NCPA - National Center for Policy Analysis

Expanding Medicare Costs Taxpayers

June 24, 2003

Congress is on the verge of passing legislation that may significantly increase Medicare's burden on future workers, say economists Andrew Rettenmmaier and Thomas Saving. Saving is a Medicare trustee, and both are senior fellows with the National Center for Policy Analysis.

The president's budget proposed spending $400 billion over the next 10 years for new Medicare prescription drug benefits. By 2013, this will produce a 12 percent increase in projected spending.
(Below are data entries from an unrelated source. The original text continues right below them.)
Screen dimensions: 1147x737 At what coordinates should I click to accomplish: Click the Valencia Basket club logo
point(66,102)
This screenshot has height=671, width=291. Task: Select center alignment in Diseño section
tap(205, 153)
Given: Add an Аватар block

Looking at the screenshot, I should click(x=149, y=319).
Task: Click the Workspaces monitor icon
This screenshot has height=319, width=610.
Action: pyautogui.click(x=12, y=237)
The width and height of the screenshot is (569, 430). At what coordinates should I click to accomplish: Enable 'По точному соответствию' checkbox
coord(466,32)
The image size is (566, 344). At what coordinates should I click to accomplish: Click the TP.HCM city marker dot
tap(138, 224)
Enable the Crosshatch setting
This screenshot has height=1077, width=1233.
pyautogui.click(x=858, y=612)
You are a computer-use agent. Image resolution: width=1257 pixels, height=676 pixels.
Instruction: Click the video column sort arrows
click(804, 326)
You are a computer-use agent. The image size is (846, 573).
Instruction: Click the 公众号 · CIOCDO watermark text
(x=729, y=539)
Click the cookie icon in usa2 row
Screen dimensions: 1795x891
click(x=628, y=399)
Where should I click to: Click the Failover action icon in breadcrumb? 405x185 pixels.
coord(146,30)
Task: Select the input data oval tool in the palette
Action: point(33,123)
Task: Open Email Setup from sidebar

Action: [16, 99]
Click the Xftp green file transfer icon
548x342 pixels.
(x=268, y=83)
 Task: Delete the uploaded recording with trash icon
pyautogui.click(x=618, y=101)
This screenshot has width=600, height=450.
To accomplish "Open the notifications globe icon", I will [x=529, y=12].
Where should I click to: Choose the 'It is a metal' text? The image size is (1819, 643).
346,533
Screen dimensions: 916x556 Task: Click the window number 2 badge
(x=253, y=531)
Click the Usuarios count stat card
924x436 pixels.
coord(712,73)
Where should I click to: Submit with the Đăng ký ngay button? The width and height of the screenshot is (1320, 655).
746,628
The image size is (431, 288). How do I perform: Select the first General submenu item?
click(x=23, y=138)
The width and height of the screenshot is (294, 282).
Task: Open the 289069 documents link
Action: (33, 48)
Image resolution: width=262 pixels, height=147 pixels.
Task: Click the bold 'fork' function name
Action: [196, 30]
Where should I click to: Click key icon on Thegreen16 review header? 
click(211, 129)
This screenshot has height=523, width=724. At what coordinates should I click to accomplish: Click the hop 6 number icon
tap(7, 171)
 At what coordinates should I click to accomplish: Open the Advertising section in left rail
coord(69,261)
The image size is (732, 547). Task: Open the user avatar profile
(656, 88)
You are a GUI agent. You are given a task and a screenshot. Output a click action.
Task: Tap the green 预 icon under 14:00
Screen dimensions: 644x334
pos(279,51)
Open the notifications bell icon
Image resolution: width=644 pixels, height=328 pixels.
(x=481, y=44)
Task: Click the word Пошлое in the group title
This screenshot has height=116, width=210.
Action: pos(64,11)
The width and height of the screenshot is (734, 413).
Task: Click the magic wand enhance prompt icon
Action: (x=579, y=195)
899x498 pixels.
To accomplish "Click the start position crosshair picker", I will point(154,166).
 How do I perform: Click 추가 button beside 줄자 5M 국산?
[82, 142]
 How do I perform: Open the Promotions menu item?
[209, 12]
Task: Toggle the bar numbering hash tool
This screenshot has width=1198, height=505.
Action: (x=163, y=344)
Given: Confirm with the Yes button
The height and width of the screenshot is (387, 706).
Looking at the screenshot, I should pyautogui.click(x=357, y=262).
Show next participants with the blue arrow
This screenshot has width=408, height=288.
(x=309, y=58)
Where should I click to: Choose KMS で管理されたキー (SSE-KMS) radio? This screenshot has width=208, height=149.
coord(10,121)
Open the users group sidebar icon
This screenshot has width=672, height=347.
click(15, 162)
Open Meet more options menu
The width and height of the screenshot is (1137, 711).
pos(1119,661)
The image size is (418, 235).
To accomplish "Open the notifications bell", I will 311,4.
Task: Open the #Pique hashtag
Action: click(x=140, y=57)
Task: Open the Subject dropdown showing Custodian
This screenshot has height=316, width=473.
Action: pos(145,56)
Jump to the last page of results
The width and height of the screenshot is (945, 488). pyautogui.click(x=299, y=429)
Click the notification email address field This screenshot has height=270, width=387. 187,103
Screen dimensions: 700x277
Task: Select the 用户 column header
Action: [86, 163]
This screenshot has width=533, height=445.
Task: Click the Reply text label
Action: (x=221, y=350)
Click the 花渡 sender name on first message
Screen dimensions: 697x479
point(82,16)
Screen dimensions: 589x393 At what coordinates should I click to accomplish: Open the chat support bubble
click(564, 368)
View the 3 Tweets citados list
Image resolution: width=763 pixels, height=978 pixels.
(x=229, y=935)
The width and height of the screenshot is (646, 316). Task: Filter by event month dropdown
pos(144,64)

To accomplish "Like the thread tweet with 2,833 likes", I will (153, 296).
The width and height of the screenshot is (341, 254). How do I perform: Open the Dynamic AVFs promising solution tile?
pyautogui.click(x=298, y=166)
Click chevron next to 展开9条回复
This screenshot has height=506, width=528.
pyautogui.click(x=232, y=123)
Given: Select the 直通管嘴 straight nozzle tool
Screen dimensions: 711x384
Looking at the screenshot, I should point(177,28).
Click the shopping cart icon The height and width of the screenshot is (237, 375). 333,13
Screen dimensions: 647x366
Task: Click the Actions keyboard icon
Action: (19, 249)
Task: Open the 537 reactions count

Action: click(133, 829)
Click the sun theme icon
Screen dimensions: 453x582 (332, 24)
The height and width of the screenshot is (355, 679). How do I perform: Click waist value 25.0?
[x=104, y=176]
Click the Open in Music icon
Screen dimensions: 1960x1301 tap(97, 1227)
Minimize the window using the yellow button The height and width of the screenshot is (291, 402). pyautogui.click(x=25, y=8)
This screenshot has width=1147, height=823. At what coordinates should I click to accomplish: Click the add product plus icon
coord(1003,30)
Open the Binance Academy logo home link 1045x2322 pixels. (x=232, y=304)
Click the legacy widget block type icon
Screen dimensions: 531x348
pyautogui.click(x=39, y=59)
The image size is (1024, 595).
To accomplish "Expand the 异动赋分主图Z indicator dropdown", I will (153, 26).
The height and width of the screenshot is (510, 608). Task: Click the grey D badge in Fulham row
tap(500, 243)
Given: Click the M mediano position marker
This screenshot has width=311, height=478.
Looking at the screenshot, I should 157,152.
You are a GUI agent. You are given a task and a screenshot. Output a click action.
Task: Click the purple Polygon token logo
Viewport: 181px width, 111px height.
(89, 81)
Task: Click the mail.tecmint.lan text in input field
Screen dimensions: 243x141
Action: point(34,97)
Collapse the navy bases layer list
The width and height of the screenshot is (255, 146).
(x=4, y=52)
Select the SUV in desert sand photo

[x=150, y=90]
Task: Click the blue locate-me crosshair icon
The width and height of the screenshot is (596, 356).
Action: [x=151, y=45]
According to Rettenmaier and Saving:

  • Applying the 12 percent to annual projections of total Medicare expenses for all years beyond 2013, the new benefits will create an unfunded liability of $7.5 trillion, or almost twice the current debt held by the public.
  • Limiting the calculation to include only the benefits to be paid to current beneficiaries and current workers results in costs of approximately $2.6 trillion.

In another study using higher drug cost growth, Jagadeesh Gokhale (American Enterprise Institute) estimates that the current Senate bill will produce an unfunded liability of $12 trillion.

These are, of course, simplified estimates, but they make the point that any net expansion of Medicare imposes a cost on taxpayers, say Rettenmaier and Saving. Such a reform basically transfers the burden from retirees to taxpayers. So the question we must ask is who will pay the bulk of the cost -- retirees or taxpayers?

Source: Andrew J. Rettenmaier and Thomas R. Saving (National Center for Policy Analysis), "Another Medicare Monster," Wall Street Journal, June 24, 2003.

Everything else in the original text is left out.